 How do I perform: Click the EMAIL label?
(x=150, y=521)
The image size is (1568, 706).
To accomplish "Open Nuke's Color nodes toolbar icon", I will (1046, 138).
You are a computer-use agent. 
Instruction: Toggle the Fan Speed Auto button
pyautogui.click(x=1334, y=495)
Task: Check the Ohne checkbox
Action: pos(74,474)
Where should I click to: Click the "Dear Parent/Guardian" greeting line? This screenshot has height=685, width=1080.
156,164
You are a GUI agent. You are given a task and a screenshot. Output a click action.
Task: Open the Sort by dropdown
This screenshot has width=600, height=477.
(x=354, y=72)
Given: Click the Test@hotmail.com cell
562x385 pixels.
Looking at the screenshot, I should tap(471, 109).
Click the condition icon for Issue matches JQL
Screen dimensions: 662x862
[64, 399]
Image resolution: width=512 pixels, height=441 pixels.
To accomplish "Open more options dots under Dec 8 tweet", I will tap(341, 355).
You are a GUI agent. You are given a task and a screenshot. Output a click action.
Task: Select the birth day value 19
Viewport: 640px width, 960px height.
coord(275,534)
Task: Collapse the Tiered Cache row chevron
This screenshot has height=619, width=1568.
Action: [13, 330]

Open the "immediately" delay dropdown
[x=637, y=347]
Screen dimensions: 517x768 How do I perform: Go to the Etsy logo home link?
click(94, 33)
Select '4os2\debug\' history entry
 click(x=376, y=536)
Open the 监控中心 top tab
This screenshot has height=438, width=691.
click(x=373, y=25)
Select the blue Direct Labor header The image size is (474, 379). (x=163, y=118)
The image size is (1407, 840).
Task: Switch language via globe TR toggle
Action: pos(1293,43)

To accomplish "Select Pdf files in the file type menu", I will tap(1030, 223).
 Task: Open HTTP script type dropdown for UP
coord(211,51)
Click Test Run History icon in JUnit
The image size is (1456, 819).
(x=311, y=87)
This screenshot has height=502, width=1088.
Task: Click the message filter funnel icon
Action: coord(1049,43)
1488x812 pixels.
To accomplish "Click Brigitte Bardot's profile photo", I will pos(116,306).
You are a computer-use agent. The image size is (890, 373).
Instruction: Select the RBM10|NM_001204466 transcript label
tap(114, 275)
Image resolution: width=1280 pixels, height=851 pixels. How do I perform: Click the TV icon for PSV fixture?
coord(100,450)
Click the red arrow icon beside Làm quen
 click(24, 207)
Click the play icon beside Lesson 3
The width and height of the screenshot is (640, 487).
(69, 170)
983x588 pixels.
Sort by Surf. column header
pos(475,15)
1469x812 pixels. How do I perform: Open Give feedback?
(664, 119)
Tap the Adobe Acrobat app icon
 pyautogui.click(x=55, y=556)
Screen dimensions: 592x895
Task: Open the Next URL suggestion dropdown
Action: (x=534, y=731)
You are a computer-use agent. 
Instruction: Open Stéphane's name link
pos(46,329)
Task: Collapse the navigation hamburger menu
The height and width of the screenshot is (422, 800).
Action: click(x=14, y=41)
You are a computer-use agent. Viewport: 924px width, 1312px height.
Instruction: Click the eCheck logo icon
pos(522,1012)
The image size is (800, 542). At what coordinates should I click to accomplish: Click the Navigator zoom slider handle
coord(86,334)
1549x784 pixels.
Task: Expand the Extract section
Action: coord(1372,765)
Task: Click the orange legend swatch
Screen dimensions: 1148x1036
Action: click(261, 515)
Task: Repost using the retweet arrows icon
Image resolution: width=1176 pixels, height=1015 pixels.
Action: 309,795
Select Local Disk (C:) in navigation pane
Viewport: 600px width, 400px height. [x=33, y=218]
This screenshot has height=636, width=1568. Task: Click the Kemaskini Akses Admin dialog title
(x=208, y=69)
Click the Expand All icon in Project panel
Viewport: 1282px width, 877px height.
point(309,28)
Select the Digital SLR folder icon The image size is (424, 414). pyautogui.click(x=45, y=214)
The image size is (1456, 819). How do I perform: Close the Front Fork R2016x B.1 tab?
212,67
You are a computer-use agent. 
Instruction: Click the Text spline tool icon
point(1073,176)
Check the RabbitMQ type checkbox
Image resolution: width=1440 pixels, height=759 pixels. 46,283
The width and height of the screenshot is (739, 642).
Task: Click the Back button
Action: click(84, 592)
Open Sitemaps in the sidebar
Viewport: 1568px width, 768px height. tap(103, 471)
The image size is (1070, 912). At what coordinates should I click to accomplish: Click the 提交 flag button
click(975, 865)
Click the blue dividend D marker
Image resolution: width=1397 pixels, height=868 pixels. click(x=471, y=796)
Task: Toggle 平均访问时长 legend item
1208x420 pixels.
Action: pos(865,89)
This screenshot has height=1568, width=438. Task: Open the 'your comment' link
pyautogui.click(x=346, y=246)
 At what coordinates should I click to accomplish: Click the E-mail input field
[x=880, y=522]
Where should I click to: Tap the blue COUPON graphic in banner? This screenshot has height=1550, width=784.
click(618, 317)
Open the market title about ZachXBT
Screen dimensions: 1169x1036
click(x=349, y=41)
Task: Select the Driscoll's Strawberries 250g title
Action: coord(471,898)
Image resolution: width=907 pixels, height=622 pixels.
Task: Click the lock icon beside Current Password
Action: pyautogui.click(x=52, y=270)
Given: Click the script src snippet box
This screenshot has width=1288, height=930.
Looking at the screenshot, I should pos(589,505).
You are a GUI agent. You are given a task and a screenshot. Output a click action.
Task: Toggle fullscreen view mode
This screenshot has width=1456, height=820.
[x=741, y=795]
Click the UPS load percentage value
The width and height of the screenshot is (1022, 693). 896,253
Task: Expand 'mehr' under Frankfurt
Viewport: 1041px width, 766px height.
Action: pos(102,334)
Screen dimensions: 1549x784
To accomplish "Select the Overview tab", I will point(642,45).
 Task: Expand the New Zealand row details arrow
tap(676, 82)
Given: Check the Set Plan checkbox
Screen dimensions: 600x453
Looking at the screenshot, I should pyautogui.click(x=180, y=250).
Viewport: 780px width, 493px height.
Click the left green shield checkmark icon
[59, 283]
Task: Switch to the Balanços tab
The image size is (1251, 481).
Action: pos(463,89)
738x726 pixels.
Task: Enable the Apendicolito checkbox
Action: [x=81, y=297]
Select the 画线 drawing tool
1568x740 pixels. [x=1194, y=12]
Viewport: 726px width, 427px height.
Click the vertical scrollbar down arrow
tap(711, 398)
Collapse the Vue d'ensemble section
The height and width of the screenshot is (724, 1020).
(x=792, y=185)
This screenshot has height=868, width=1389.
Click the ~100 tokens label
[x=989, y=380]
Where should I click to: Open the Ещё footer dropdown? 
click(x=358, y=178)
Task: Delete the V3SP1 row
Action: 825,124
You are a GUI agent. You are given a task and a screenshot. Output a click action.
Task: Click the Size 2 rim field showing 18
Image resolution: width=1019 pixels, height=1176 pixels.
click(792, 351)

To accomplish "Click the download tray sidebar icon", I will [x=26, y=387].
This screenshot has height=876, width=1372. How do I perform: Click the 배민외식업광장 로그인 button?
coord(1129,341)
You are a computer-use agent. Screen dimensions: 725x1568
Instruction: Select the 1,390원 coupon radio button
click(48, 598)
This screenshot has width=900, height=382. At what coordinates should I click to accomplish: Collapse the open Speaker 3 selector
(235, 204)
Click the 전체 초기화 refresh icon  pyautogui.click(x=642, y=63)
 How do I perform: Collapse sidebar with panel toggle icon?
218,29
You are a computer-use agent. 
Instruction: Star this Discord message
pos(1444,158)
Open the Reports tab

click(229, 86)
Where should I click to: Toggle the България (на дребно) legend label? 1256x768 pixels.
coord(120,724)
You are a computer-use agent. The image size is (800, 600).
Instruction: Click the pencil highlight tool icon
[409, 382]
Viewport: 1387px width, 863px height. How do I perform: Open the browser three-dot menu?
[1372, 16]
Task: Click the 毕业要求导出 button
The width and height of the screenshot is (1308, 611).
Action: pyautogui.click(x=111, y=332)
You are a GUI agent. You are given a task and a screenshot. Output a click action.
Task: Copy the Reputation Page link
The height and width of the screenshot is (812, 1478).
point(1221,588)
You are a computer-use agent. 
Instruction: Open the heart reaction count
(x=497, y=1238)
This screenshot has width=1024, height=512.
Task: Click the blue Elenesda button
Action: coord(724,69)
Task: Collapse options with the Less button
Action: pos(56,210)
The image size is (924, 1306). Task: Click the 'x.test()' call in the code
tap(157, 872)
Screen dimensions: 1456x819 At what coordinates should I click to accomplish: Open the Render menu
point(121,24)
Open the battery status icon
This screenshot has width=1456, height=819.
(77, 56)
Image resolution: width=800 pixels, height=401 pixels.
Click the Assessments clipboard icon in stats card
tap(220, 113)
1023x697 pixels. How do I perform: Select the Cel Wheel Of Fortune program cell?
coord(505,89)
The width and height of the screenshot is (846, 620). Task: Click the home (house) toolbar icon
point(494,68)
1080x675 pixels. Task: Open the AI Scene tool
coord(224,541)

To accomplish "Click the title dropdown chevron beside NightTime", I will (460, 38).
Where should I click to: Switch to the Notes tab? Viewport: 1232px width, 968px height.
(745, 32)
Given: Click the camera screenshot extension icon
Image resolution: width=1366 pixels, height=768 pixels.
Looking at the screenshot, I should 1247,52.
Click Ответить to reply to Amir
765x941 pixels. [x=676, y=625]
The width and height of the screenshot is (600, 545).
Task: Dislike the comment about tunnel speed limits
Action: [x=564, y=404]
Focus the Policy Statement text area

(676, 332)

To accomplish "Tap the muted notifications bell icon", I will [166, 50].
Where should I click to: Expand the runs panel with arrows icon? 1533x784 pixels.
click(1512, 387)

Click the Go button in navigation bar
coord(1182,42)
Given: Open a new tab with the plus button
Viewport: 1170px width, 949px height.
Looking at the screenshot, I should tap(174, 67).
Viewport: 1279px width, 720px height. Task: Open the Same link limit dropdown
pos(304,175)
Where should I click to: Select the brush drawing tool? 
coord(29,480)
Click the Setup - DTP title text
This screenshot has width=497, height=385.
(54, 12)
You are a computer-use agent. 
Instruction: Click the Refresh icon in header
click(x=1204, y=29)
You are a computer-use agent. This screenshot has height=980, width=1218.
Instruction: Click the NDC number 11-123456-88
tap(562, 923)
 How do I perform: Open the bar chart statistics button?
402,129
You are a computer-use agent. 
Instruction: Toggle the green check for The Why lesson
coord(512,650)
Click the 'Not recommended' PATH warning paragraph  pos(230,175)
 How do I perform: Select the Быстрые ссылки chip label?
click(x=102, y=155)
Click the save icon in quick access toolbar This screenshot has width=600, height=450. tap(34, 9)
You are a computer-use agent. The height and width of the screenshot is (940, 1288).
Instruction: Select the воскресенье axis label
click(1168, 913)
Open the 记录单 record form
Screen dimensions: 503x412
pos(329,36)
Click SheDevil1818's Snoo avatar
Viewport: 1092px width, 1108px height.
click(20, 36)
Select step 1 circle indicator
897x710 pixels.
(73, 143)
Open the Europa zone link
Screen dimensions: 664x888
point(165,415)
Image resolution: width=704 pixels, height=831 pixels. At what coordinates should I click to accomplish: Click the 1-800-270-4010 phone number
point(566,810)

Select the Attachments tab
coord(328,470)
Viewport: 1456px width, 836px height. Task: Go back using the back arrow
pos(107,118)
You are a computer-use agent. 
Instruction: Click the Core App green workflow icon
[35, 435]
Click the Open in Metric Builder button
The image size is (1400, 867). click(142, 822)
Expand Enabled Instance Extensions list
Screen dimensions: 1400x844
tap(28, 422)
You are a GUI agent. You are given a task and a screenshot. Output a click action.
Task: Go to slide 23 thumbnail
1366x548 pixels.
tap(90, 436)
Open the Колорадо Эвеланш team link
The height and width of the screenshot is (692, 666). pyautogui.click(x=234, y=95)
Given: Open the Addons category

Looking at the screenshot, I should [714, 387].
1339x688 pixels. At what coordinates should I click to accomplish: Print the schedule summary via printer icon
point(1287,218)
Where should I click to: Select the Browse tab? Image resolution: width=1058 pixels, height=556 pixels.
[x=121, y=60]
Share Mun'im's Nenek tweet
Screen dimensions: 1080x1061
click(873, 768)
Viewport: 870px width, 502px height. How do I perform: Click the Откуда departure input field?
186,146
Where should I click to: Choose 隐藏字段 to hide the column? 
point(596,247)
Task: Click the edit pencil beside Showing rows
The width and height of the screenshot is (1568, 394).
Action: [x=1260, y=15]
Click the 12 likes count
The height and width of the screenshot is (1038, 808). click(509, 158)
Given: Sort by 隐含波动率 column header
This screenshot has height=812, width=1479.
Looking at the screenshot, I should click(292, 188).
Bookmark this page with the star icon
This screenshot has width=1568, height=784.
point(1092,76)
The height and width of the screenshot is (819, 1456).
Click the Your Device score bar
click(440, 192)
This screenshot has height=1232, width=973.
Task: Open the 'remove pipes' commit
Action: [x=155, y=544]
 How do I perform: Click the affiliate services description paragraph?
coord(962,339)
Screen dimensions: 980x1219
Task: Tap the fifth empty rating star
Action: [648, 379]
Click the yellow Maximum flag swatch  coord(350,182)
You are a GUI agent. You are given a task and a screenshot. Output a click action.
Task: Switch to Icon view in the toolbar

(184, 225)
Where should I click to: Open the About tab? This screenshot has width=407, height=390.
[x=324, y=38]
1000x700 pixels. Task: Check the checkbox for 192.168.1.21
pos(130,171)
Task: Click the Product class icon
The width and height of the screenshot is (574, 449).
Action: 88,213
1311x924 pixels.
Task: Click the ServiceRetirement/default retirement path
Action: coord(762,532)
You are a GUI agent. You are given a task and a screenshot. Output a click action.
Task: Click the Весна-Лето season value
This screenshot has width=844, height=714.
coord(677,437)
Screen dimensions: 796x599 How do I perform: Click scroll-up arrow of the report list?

•••

» **What is required**:
Express the lines above, from the line with "Given: Click the script src snippet box" up to and including the line with "Action: pos(102,334)", as a Markdown table with columns No. and Line, numbering each row and leaving out blank lines.

» **Solution for this problem**:
| No. | Line |
|---|---|
| 1 | Given: Click the script src snippet box |
| 2 | This screenshot has width=1288, height=930. |
| 3 | Looking at the screenshot, I should pos(589,505). |
| 4 | You are a GUI agent. You are given a task and a screenshot. Output a click action. |
| 5 | Task: Toggle fullscreen view mode |
| 6 | This screenshot has width=1456, height=820. |
| 7 | [x=741, y=795] |
| 8 | Click the UPS load percentage value |
| 9 | The width and height of the screenshot is (1022, 693). 896,253 |
| 10 | Task: Expand 'mehr' under Frankfurt |
| 11 | Viewport: 1041px width, 766px height. |
| 12 | Action: pos(102,334) |